O governo federal intensificou a fiscalização do Benefício de Prestação Continuada (BPC), pago a idosos de baixa renda e pessoas com deficiência, com o objetivo de evitar fraudes e conter o aumento dos gastos públicos. A medida foi regulamentada quase um ano após sua aprovação e faz parte do esforço para equilibrar as despesas da Previdência, que devem chegar a R$ 113 bilhões em 2025, quase o dobro do valor de 2019.

Segundo o ministro do Desenvolvimento Social mais de 4,3 milhões de benefícios irregulares já foram cancelados por fraude em documentos ou por beneficiários com renda acima do limite permitido. Agora, o governo passará a considerar rendimentos informais e outros benefícios recebidos pela família no cálculo da renda mensal — o que pode levar à suspensão do BPC quando o valor ultrapassar um quarto do salário mínimo por pessoa.

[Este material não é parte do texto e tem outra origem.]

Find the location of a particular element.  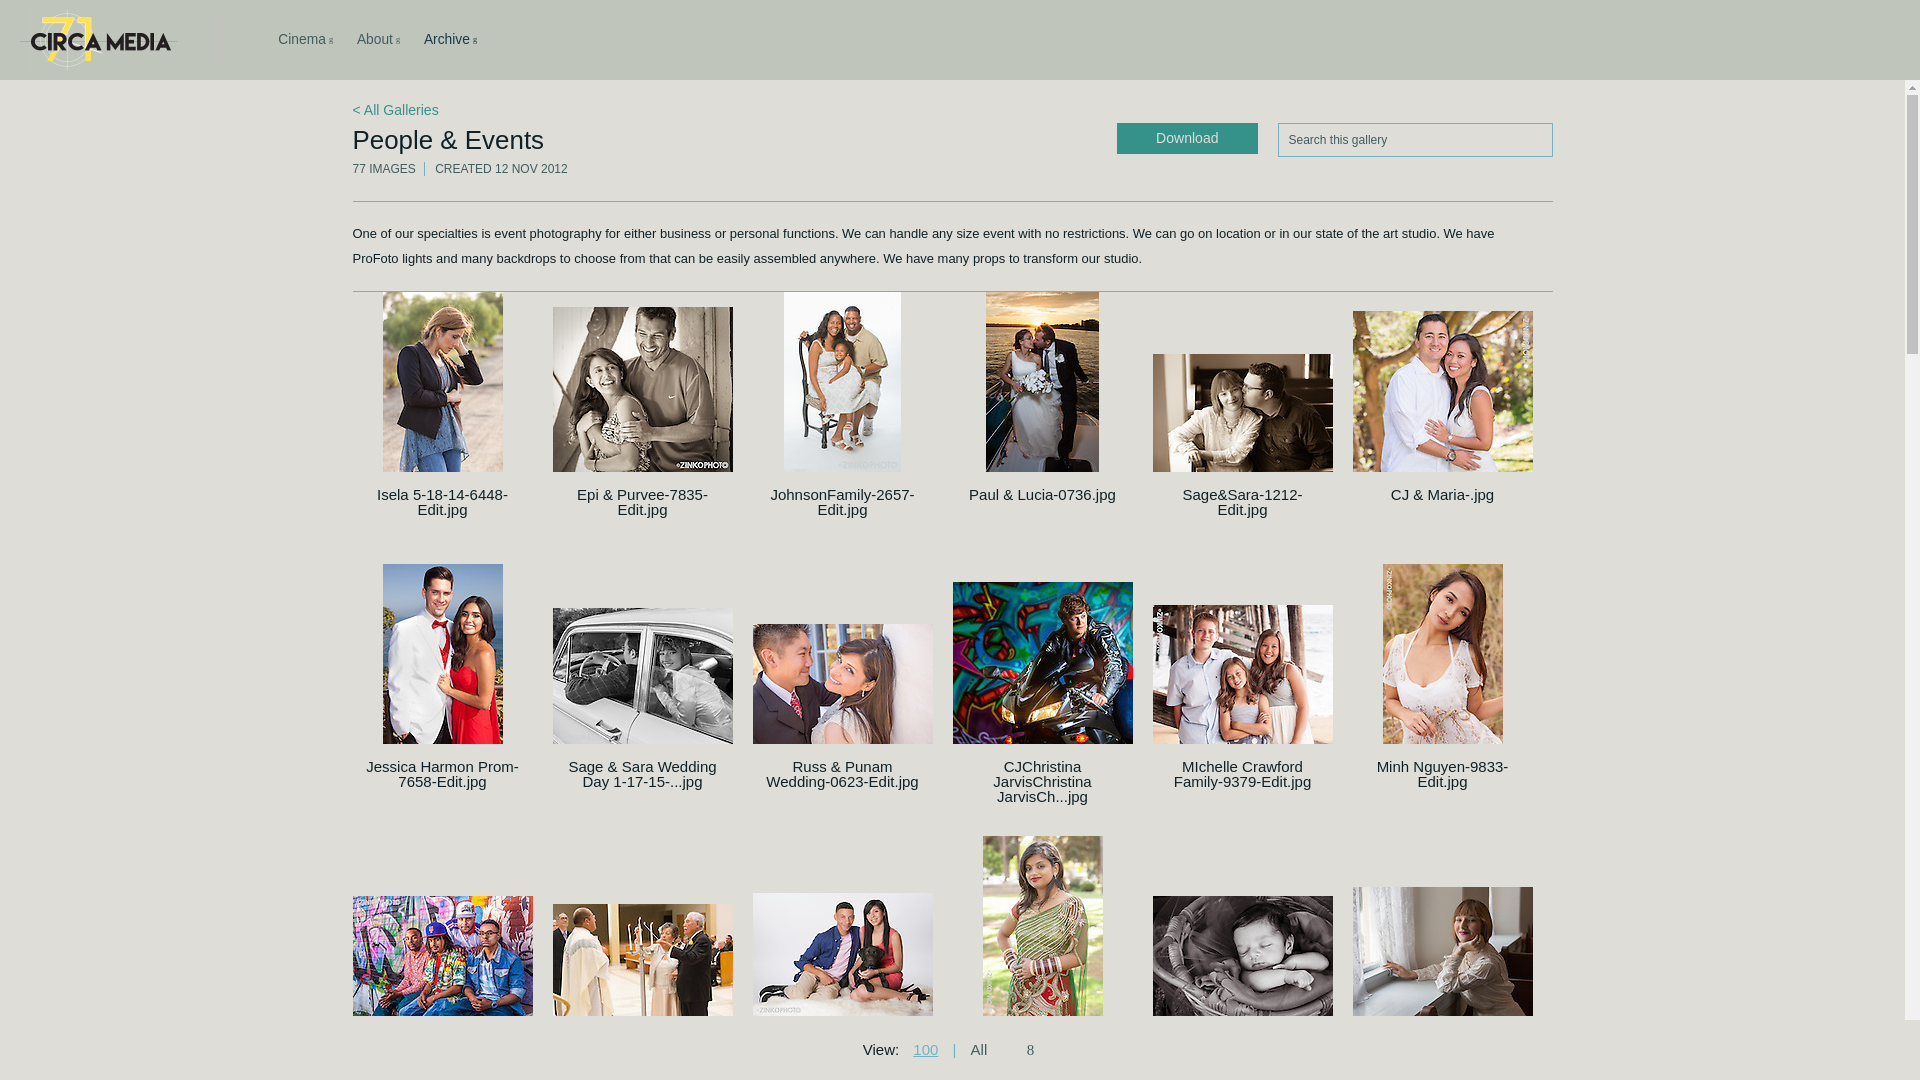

A nova regulamentação também prevê que, quando o beneficiário com deficiência começar a trabalhar com salário de até dois salários mínimos, o BPC será convertido automaticamente em auxílio-inclusão, equivalente a meio salário mínimo, evitando a suspensão do benefício. Segundo especialistas, os ajustes são necessários para garantir que o programa chegue a quem realmente precisa.